Homo Hierarchicus vs.
Homo Aequalis

All state societies are based on inequality. Louis Dumont (1911-1998), a famous expert on India argued that in caste systems such as the one in India, people understood themselves as fundamentally different and could not imagine equality.

However, peasants have a long history of revolting (in India, between 1775 and 1975 there were 77 peasant revolts).

John Ball, a leader of the English Peasant Revolt of 1381, said: "When Adam delved and Even span, who then was the gentleman?"

Next: Class

Homo Hierarchicus, or hierarchical man was the title of Dumont's 1966 work on caste in India. Homo Aequalis, equality man, was the title of his 1976 work on Western Europe. Dumont argued that in India, for cultural reasons, people could not understand themselves as individual but only as members of hierarchically ranked groups. This seemed to them to be the self evident nature of the world. Similarly, in Europe (well, in France anyway) people, for cultural reasons, could not help but think of themselves as individuals and of all humans as equals. There is, no doubt, at least a grain of truth in Dumont in the sense that our cultures certainly predispose us to think in certain ways and India is a strongly hierarchical culture... but then again, so are European cultures! They may not have had the same sort of formal castes, but, for example, aristocrats did believe they were fundamentally different from others.

Reality seems to be that the drive for prestige and hierarchy is present in all (and I do mean 100%) human societies. Culture may either attempt to tamp it down as in foraging societies, or ramp it up as in Indian, European, and most modern societies. But no society has ever disposed of it entirely.

Reality seems to also be that resistance to hierarchy is present in all human societies (and I do mean 100%). Most foragers resist it so strongly as to almost eliminate it. But, even in strongly hierarchical societies, rebellion against authority is a common theme. Dumont tended to think that Indian hierarchy worked fine...but that's because he hung out with people at the top of the hierarchy who emphasized how happy and cooperative everything was. Had he focused on Dalits instead of Brahmin's, he would have heard about systems of oppression held in place by lethal violence.

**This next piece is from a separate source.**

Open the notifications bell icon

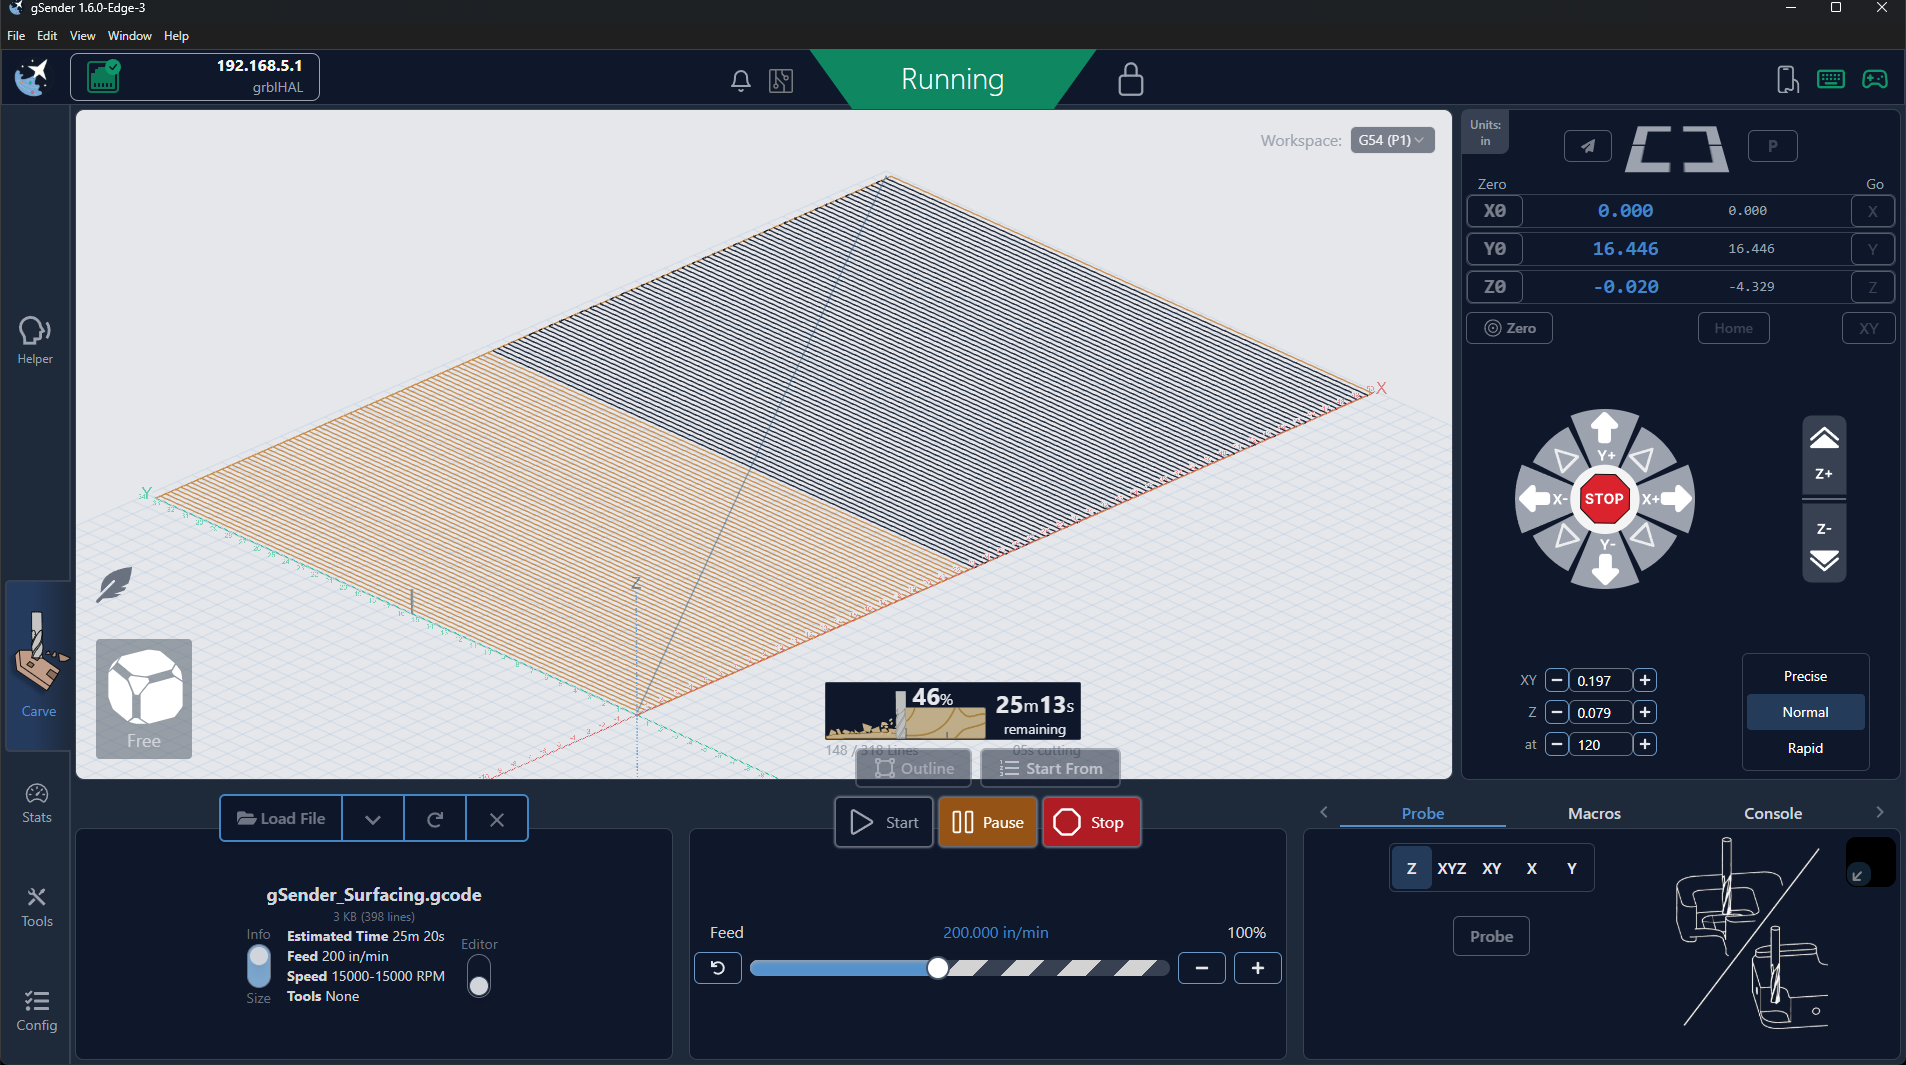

I like the John Ball (1338-1381) quote (which I have thanks to Gene Bourgeois). Ball was a radical English priest who took part in the Peasants rebellion Against Richard II in 1381 (and was hanged, drawn and quartered and had his head displayed on a pike for his participation). A more full quote is: "When Adam delved and Eve span, Who was then the gentleman? From the beginning all men by nature were created alike, and our bondage or servitude came in by the unjust oppression of naughty men. For if God would have had any bondmen from the beginning, he would have appointed who should be bond, and who free. And therefore I exhort you to consider that now the time is come, appointed to us by God, in which ye may (if ye will) cast off the yoke of bondage, and recover liberty."

One of the things that anthropology shows us (over and over and over) is that forces moving toward hierarchy are always present in society as are those moving toward equality. Slaves will always revolt. The oppressed will always revolt. Most often these revolts are crushed, usually brutally. The arc of history may or may not bend toward justice, but systems of violence are always necessary to keep hierarchies in place.